Pre-processing and post-processing functions run on the APU and CVU. Model layers such as convolution and pooling run on the MLA. The quantizer partitions the graph across compute units automatically. Only the parts that run on the MLA are quantized.

Quantization-aware training (QAT)

This page covers post-training quantization (PTQ). Quantization-aware training uses a separate workflow and is not covered in this guide.

Default quantization

Use default_quantization as the baseline INT8 configuration before you create custom configurations.

from afe.apis.defines import default_quantization

quant_model = loaded_net.quantize(
calibration_data=calib_data,
quantization_config=default_quantization,
model_name="my_model",
)

Channel equalization is an optional preprocessing step that equalizes weight distributions across channels. Enable it with QuantizationParams.with_channel_equalization.

Quantization schemes

Use quantization_scheme(...) to define a scheme. For weights, only symmetric quantization is supported. For activations, only per-tensor quantization is supported.

from afe.apis.defines import quantization_scheme, default_quantization
import dataclasses

symmetric_per_tensor_8_bits = quantization_scheme(asymmetric=False, per_channel=False, bits=8)
symmetric_per_channel_8_bits = quantization_scheme(asymmetric=False, per_channel=True, bits=8)
asymmetric_per_tensor_8_bits = quantization_scheme(asymmetric=True, per_channel=False, bits=8)

quant_configs = default_quantization
quant_configs = dataclasses.replace(quant_configs, weight_quantization_scheme=symmetric_per_channel_8_bits)
quant_configs = dataclasses.replace(quant_configs, activation_quantization_scheme=symmetric_per_tensor_8_bits)

quant_model = loaded_net.quantize(
calibration_data=calib_data,
quantization_config=quant_configs,
model_name="my_model",
)

BF16

BFloat16 quantization is available on Modalix (developer preview). Build a BF16 scheme with bfloat16_scheme(). Apply it to activations and/or weights with QuantizationParams.with_activation_quantization / with_weight_quantization. See Model compatibility for per-operator BF16 support.

Calibration methods

Calibration determines per-layer quantization ranges. The MSE method is the default.

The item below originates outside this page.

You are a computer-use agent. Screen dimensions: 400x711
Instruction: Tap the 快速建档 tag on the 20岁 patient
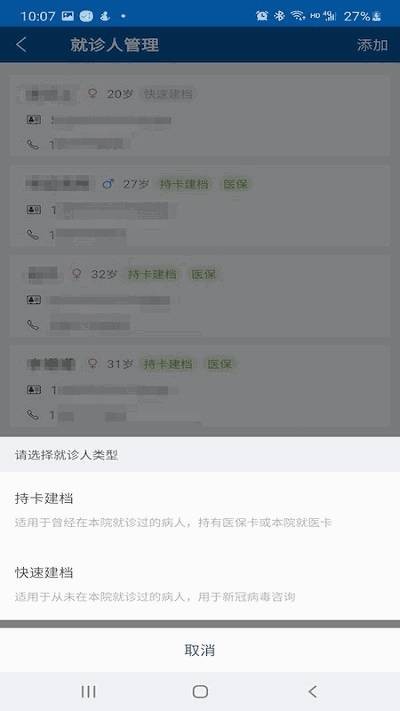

Available methods:

MethodConstructor
Histogram MSE (default)HistogramMSEMethod()
Min/MaxMinMaxMethod()
Moving-average Min/MaxMovingAverageMinMaxMethod()
Histogram entropyHistogramEntropyMethod()
Histogram percentileHistogramPercentileMethod(percentile, num_bins)

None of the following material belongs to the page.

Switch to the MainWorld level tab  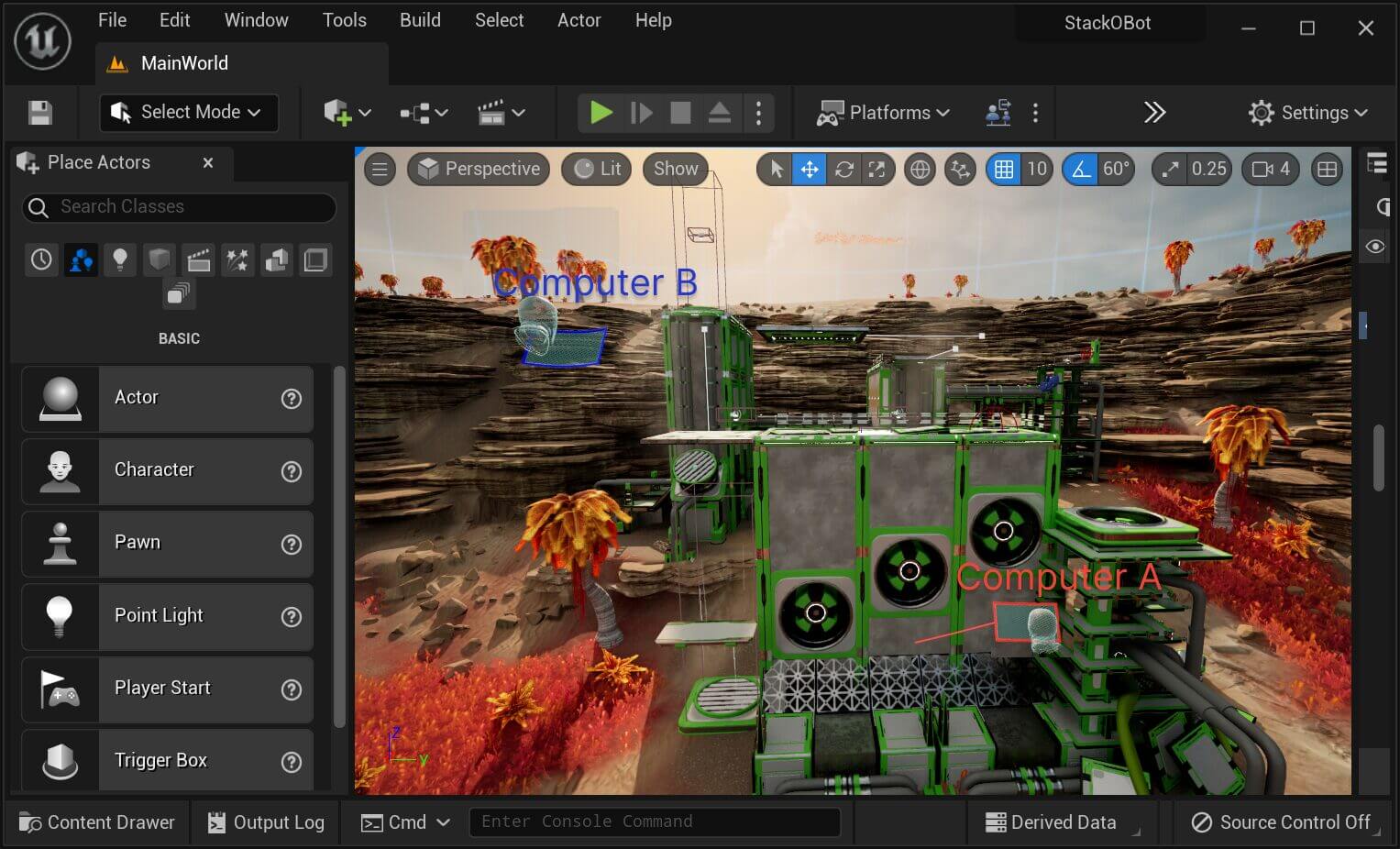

Use CalibrationMethod.from_str(...) as a constructor:

quant_configs = default_quantization.with_calibration(CalibrationMethod.from_str('mse'))

# Or a percentile method with custom percentile and bin count:
quant_configs = default_quantization.with_calibration(HistogramPercentileMethod(91.0, 2048))

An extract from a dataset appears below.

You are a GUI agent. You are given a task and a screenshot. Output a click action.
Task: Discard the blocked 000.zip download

Overriding configuration parameters

Use QuantizationParams with_* helpers to override individual settings: with_activation_quantization, with_weight_quantization, with_unquantized_nodes, with_requantization_mode, with_bias_correction, with_calibration, with_channel_equalization, and with_custom_quantization_configs. See the API reference for the full surface.